PASSAGE SHOWN –

Hasegawa 1/48 SBD-3 Dauntless

KIT #: 09119 (Jt 19)
PRICE: $28.00 or so
DECALS: Three options
REVIEWER: Ralph Koziarski
NOTES: Also available in special boxing with perforated dive breaks


Anybody interested in the US Navy’s premier dive-bomber from World War II would not be ill-advised to read the very interesting and entertaining histories of the aircraft and its crews on Mr. Tom Cleaver’s reviews of the Accurate Miniatures kits found on this very site. Suffice to say, the “Slow But Deadly” served admirably in the Pacific, Atlantic, and Mediterranean and was instrumental in the sinking of countless Axis vessels. 


This kit is Hasegawa’s standard fare. Upon opening the box you see several gray sprues with crisply molded parts with recessed panel lines, a decal sheet with three options, a few poly-caps and a separately bagged sprue of very nicely done clear parts. Panel lines are of the recessed variety, but I did not check plans to see if all the appropriate “aircraft topography” is there. Hasegawa tends to oversimply surface details, and I would not be surprised if this kit is not par for the course. Other details are oversimplified or lacking entirely. The cockpit really can’t hold a candle to the Accurate Miniatures kit, and consists of no more than 10-12 parts. Especially poor, are the twin .30cal machine guns and mount in the rear, and the simple black and white instrument panel decals. The main bomb harness also lacks adequate detail, and the under-wing pylons are simply two bars of plastic. Perhaps the grossest oversight is the lack of perforated dive breaks. The 360 perforations are instead represented by shallow depressions in the plastic. Hasegawa have released a version of this kit that comes with PE breaks which are perforated and can be modeled in a deployed position, but this will cost you extra. This level of detail would be more than adequate in 1/72, but Hasegawa really could have tried a little bit harder for 1/48th scale, especially considering the price of the kit.


Construction began the somewhat Spartan cockpit which consisted of a floor, sidewalls, multi-piece pilot’s seat, gunner’s ring mount/seat, instrument panel bulkheads and decals, along with several knobs, sticks and other miscellany. This was all sprayed interior green then given an oil wash in black and raw umber. The various boxes, knobs, and switches were painted black with silver and red details. In an attempt to improve the poor instrument panel decals, I first sprayed them with flat coat and then applied a small dot of Krystal Klear to each dial to simulate the glass covering. I fashioned belts from masking tape for both the pilot’s and gunner’s seats. The configuration of these harnesses is entirely fictional, but I’m very much the Impressionist when it comes to aircraft interiors.

One element which gave me trouble here was the gunner’s seat/ring mount. This assembly is rather fragile as the seat attaches to the ring via two thin rods which had very little contact surface, making it very difficult to align everything. Mine came out somewhat wonky, so I ended up gluing the seat-pan to the floor and sandwiching the ring mount between the sidewalls separately, once the machine guns went in, it was impossible to tell that anything was off.

 With the cockpit completed, it was enclosed between the two fuselage halves which went together without any problems. Do not do what I did and fill the seam on the panel immediately aft of the cockpit. On a real SBD, this is a set of doors which open down the center to allow the machine guns to be stowed inside the fuselage when not in firing position. Next I painted and attached the various parts of the motor, and assembled and painted the 1000lb (?) bomb. It was then time to fit the wings.

SUPPLIED INFORMATION –
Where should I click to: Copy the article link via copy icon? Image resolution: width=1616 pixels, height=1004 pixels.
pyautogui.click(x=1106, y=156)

DIRECTIVE –
Quote the passage from the Dauntless kit review between "PRICE: $28.00 or" and "countless Axis vessels.", inclusive.

RESULT OF THIS TASK –
PRICE: $28.00 or so
DECALS: Three options
REVIEWER: Ralph Koziarski
NOTES: Also available in special boxing with perforated dive breaks


Anybody interested in the US Navy’s premier dive-bomber from World War II would not be ill-advised to read the very interesting and entertaining histories of the aircraft and its crews on Mr. Tom Cleaver’s reviews of the Accurate Miniatures kits found on this very site. Suffice to say, the “Slow But Deadly” served admirably in the Pacific, Atlantic, and Mediterranean and was instrumental in the sinking of countless Axis vessels.